Day two. I’m sitting on the corner of Cheltenham and York roads, waiting at the bus stop for the 55. The bus is late. It the middle of the day, close to 90 degrees and I can feel my cell phone heating up in my hand, despite the shade I’m sitting in. An elderly Korean lady comes by, with her hands folded by the small of her back. She walks past me. Then she turns around and walks by me again. On the second pass she comes close to me. Too close. She puts her face inches away from mine, as if she’s suddenly recognized someone she knows. “Can I help you,” I ask. She starts talking. I can’t understand her. No doubt she’s an escapee from the nursing home down the block. She leaves, but only after doing a little dance and motioning to me once or twice excitedly, all the while giggling to herself.
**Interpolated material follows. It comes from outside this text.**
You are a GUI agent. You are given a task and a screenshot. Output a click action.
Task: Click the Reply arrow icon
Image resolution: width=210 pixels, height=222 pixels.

Minutes later, another Korean woman sits beside me. Despite the weather, she wears nylons under her sandals. A gold cross hangs from her neck. Her hair is dyed black and she is wearing shocking pink lipstick that matches her pink plastic bag which matches her pink shirt. First thing she says to me? “Are you a Christian?” Then she hands me a tract. There’s a poem about Jesus. “I love Jesus,” she tells me. She begins singing “Hallelujah, hallelujah.” Then she opens her bag. It’s filled to the brim with the same tract. “I go on bus, telling about Jesus.” She says. I think back to the Bible lady description I wrote last week and sigh. She begins humming ‘Amazing Grace.’
Day one. I can hear the man talking loudly to a passenger behind me, but I’m not listening until he says “I hate those damn Indians.” I turn. He isn’t looking at me, but some of the people around me are. “I hate Indians,” he says. “Mexicans be good, they work hard, but I hate me them Indians with their 7-11s and their attitude.” The woman beside me wearing the straw hat tsks him and gives me a sympathetic look. I shrug. “Look,” he continues, “I’m sorry, It ’s been a long day. I’m tired.”